Langsung ke konten utama

Seni Tradisional, Seni Jalanan

Oleh: Sukron Ma’mun
 
Arus perubahan zaman membawa konsekuensi-konsekuensi yang terkadang memiriskan. Salah satunya adalah lenyapnya seni tradisional, yang dahulu menjadi kebanggaan dan hiburan rakyat. Jathilan merupakan sebagian kecil dari seni tradisional rakyat yang kini mulai ditinggalkan oleh masyarakat.

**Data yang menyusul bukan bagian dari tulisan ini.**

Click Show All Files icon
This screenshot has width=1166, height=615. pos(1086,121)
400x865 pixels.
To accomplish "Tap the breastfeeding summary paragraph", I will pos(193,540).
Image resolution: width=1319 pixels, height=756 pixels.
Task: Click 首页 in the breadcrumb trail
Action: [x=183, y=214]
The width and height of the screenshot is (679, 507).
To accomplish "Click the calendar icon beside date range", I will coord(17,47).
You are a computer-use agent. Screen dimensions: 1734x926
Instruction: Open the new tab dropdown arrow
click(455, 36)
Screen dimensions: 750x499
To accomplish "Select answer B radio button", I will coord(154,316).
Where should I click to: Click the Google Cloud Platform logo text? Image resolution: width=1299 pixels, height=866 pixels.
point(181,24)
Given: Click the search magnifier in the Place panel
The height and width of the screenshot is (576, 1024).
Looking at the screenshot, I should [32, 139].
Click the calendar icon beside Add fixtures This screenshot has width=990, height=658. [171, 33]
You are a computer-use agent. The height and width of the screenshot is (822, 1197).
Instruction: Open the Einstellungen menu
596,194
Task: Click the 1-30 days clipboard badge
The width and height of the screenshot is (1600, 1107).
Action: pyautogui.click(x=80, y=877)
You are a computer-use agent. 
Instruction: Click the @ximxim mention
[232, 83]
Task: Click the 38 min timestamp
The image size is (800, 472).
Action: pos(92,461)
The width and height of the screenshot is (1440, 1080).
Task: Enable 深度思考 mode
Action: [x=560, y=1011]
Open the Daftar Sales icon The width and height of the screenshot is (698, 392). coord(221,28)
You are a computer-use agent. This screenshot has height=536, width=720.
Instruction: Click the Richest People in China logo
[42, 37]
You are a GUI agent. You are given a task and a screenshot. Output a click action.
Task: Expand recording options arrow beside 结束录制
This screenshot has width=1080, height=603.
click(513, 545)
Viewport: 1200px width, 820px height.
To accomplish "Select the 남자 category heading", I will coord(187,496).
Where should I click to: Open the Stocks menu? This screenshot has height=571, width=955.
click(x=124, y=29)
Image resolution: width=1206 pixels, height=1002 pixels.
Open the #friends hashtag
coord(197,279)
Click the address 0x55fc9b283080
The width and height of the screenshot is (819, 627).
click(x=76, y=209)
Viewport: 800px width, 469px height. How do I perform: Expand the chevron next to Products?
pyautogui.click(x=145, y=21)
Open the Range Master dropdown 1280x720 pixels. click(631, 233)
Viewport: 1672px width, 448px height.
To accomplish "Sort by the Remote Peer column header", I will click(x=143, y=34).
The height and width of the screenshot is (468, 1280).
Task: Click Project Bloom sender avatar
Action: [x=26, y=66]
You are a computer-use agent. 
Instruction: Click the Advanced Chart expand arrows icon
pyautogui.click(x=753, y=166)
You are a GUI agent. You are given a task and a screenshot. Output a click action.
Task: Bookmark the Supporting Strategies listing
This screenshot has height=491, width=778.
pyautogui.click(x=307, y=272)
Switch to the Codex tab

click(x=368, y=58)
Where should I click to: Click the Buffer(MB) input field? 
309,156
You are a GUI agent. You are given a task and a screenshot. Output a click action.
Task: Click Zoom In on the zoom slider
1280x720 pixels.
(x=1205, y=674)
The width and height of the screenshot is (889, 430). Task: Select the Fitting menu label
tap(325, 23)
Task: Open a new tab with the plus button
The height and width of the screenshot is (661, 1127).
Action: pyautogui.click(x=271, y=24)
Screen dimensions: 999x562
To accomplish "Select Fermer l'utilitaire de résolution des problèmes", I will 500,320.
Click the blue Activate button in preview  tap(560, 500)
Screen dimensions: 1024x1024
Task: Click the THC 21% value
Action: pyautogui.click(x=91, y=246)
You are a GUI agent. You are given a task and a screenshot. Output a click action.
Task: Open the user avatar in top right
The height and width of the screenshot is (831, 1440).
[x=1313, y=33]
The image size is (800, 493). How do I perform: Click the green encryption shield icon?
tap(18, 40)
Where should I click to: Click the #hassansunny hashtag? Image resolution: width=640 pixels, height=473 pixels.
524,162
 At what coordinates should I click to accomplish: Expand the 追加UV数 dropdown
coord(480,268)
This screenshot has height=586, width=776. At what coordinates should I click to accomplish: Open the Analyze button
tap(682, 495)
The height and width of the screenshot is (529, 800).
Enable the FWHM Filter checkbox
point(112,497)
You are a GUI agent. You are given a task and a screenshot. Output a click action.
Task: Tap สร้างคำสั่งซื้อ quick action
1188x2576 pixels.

Bagi masyarakat Daerah Istimewa Yogyakarta dan sebagian besar Jawa Tengah, Jathilan merupakan kesenian yang sangat populer. Di Jawa Timur seni Jathilan juga hampir dikenal di seluruh wilayah, meskipun beberapa di antaranya menggunakan nama yang berbeda, yakni bukan Jathilan. Di Banyuwangi, Jember dan sekitarnya, masyarakat mengenal seni ini dengan nama Jaranan. Dinamakan jaranan, karena pemainnya menggunakan ’wayang’ kuda-kudaan (Jaran, Jawa) dalam melakukan seni pertunjukan. Konsepnya hampir mirip dengan Jathilan yang di kenal masyarakat DIY dan Jateng.
Pada seni Reog Ponorogo, juga terdapat pertunjukan Jathilan dalam ragam acara pementasannya. Meskipun bukan bagian utama, Jathilan menjadi sebuah bagian pementasan yang bersifat wajib. Demikian khasnya Jathilan juga mewarnai banyak seni tradisional Jawa. Artinya Jathilan menjadi bagian penting dari seni rakyat.
Namun kini apa yang dapat kita lihat dan temui dari sebuah seni tradisioal Jathilan? Seni ini hampir usang dimakan zaman atau tenggelam seiring ditelan seni modern. Seni Jathilan menjadi seni pinggiran yang tidak banyak mendapatkan perhatian apalagi dari pemerintah daerah. Seni ini nyaris luput dari regenrasi dan kini tinggal menjadi seni murahan jalanan atau pinggiran.
Pertunjukan Seni Jathilan yang dahulu selalu ramai dinikmatai rakyat pada berbagai hajatan, kini tinggal kenangan. Jathilan kehilangan generasi penerus dan bahkan ruh seni. Kini Jathilan tersingkir dari ’area’ kehidupannya bukan hanya karena tidak ada pemainnya namun karena memang ditinggalkan masyarakat. Pemain Jathilan yang menguasai seni ini kini hanya bisa meratap dan merenungi seni kebanggaanya yang tinggal kenangan.
Meskipun beberapa orang masih peduli, hal itu dilakukan karena keterdesakan ekonomi. Beberapa di antaranya mulai mempertontonkan seni Jathilan dari pintu ke pintu hanya untuk mengharap belas kasihan sekeping recehan. Ada pula yang melakukan pertunjukan Jathilan di perempatan atau di lampu merah di jalan-jalan kota. Tujuannya pun tidak jauh beda dengan para amen jalanan mengharap upah dari pengendara yang berhenti.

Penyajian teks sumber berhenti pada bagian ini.